(Stored items)
━━━━━━

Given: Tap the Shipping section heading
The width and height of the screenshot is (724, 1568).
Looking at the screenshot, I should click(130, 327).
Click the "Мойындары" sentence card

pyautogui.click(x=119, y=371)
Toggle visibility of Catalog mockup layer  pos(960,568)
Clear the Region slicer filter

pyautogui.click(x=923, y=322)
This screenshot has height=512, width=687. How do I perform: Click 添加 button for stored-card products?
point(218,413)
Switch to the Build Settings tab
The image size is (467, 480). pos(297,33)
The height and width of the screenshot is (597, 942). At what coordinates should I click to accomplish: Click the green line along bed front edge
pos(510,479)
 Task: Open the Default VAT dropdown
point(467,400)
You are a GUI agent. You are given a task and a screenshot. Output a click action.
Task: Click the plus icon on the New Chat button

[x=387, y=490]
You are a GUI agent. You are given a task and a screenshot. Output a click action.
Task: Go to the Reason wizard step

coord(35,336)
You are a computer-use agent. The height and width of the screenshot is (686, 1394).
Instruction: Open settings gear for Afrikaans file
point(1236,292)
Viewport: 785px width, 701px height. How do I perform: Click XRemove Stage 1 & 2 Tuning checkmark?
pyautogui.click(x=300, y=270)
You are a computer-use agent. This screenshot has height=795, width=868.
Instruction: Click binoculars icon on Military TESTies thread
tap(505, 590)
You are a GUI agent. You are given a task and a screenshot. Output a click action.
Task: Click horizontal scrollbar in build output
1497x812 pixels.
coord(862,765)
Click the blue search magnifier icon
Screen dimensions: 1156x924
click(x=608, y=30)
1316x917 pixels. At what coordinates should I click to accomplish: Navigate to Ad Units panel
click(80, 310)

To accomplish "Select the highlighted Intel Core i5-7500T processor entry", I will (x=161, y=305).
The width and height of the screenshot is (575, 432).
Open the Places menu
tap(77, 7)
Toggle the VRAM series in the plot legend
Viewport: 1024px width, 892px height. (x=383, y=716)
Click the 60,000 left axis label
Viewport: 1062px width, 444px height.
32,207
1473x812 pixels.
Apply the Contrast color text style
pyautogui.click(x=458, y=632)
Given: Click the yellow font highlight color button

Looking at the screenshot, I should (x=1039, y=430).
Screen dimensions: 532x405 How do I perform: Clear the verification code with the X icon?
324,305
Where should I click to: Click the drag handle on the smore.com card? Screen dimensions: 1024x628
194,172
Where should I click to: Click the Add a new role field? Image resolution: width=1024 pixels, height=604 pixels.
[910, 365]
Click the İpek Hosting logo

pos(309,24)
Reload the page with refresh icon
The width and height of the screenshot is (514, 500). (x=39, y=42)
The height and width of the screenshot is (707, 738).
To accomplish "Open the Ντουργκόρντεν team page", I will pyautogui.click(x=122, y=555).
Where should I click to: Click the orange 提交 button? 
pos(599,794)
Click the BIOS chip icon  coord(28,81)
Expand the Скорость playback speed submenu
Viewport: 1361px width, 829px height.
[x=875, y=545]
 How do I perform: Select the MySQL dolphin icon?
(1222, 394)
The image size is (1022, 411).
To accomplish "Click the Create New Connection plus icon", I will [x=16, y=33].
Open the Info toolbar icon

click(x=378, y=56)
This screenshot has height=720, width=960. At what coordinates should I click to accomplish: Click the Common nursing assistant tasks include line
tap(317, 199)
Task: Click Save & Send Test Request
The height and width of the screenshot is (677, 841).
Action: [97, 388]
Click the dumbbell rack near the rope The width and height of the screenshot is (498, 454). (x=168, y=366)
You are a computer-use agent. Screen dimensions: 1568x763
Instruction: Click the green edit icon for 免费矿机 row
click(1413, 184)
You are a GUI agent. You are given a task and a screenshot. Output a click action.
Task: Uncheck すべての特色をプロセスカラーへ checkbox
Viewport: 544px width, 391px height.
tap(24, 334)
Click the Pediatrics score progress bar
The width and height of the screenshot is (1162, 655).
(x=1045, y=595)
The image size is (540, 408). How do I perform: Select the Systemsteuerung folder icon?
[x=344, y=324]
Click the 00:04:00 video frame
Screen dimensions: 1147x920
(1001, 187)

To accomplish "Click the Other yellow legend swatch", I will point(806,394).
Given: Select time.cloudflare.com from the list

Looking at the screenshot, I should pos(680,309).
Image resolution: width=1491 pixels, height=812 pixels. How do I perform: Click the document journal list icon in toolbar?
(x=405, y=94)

━━━━━━

** PROBLEM **
Each line above needs to be written out again exactly.

** ANSWER TO THIS TASK **
Given: Tap the Shipping section heading
The width and height of the screenshot is (724, 1568).
Looking at the screenshot, I should click(130, 327).
Click the "Мойындары" sentence card

pyautogui.click(x=119, y=371)
Toggle visibility of Catalog mockup layer  pos(960,568)
Clear the Region slicer filter

pyautogui.click(x=923, y=322)
This screenshot has height=512, width=687. How do I perform: Click 添加 button for stored-card products?
point(218,413)
Switch to the Build Settings tab
The image size is (467, 480). pos(297,33)
The height and width of the screenshot is (597, 942). At what coordinates should I click to accomplish: Click the green line along bed front edge
pos(510,479)
 Task: Open the Default VAT dropdown
point(467,400)
You are a GUI agent. You are given a task and a screenshot. Output a click action.
Task: Click the plus icon on the New Chat button

[x=387, y=490]
You are a GUI agent. You are given a task and a screenshot. Output a click action.
Task: Go to the Reason wizard step

coord(35,336)
You are a computer-use agent. The height and width of the screenshot is (686, 1394).
Instruction: Open settings gear for Afrikaans file
point(1236,292)
Viewport: 785px width, 701px height. How do I perform: Click XRemove Stage 1 & 2 Tuning checkmark?
pyautogui.click(x=300, y=270)
You are a computer-use agent. This screenshot has height=795, width=868.
Instruction: Click binoculars icon on Military TESTies thread
tap(505, 590)
You are a GUI agent. You are given a task and a screenshot. Output a click action.
Task: Click horizontal scrollbar in build output
1497x812 pixels.
coord(862,765)
Click the blue search magnifier icon
Screen dimensions: 1156x924
click(x=608, y=30)
1316x917 pixels. At what coordinates should I click to accomplish: Navigate to Ad Units panel
click(80, 310)

To accomplish "Select the highlighted Intel Core i5-7500T processor entry", I will (x=161, y=305).
The width and height of the screenshot is (575, 432).
Open the Places menu
tap(77, 7)
Toggle the VRAM series in the plot legend
Viewport: 1024px width, 892px height. (x=383, y=716)
Click the 60,000 left axis label
Viewport: 1062px width, 444px height.
32,207
1473x812 pixels.
Apply the Contrast color text style
pyautogui.click(x=458, y=632)
Given: Click the yellow font highlight color button

Looking at the screenshot, I should (x=1039, y=430).
Screen dimensions: 532x405 How do I perform: Clear the verification code with the X icon?
324,305
Where should I click to: Click the drag handle on the smore.com card? Screen dimensions: 1024x628
194,172
Where should I click to: Click the Add a new role field? Image resolution: width=1024 pixels, height=604 pixels.
[910, 365]
Click the İpek Hosting logo

pos(309,24)
Reload the page with refresh icon
The width and height of the screenshot is (514, 500). (x=39, y=42)
The height and width of the screenshot is (707, 738).
To accomplish "Open the Ντουργκόρντεν team page", I will pyautogui.click(x=122, y=555).
Where should I click to: Click the orange 提交 button? 
pos(599,794)
Click the BIOS chip icon  coord(28,81)
Expand the Скорость playback speed submenu
Viewport: 1361px width, 829px height.
[x=875, y=545]
 How do I perform: Select the MySQL dolphin icon?
(1222, 394)
The image size is (1022, 411).
To accomplish "Click the Create New Connection plus icon", I will [x=16, y=33].
Open the Info toolbar icon

click(x=378, y=56)
This screenshot has height=720, width=960. At what coordinates should I click to accomplish: Click the Common nursing assistant tasks include line
tap(317, 199)
Task: Click Save & Send Test Request
The height and width of the screenshot is (677, 841).
Action: [97, 388]
Click the dumbbell rack near the rope The width and height of the screenshot is (498, 454). (x=168, y=366)
You are a computer-use agent. Screen dimensions: 1568x763
Instruction: Click the green edit icon for 免费矿机 row
click(1413, 184)
You are a GUI agent. You are given a task and a screenshot. Output a click action.
Task: Uncheck すべての特色をプロセスカラーへ checkbox
Viewport: 544px width, 391px height.
tap(24, 334)
Click the Pediatrics score progress bar
The width and height of the screenshot is (1162, 655).
(x=1045, y=595)
The image size is (540, 408). How do I perform: Select the Systemsteuerung folder icon?
[x=344, y=324]
Click the 00:04:00 video frame
Screen dimensions: 1147x920
(1001, 187)

To accomplish "Click the Other yellow legend swatch", I will point(806,394).
Given: Select time.cloudflare.com from the list

Looking at the screenshot, I should pos(680,309).
Image resolution: width=1491 pixels, height=812 pixels. How do I perform: Click the document journal list icon in toolbar?
(x=405, y=94)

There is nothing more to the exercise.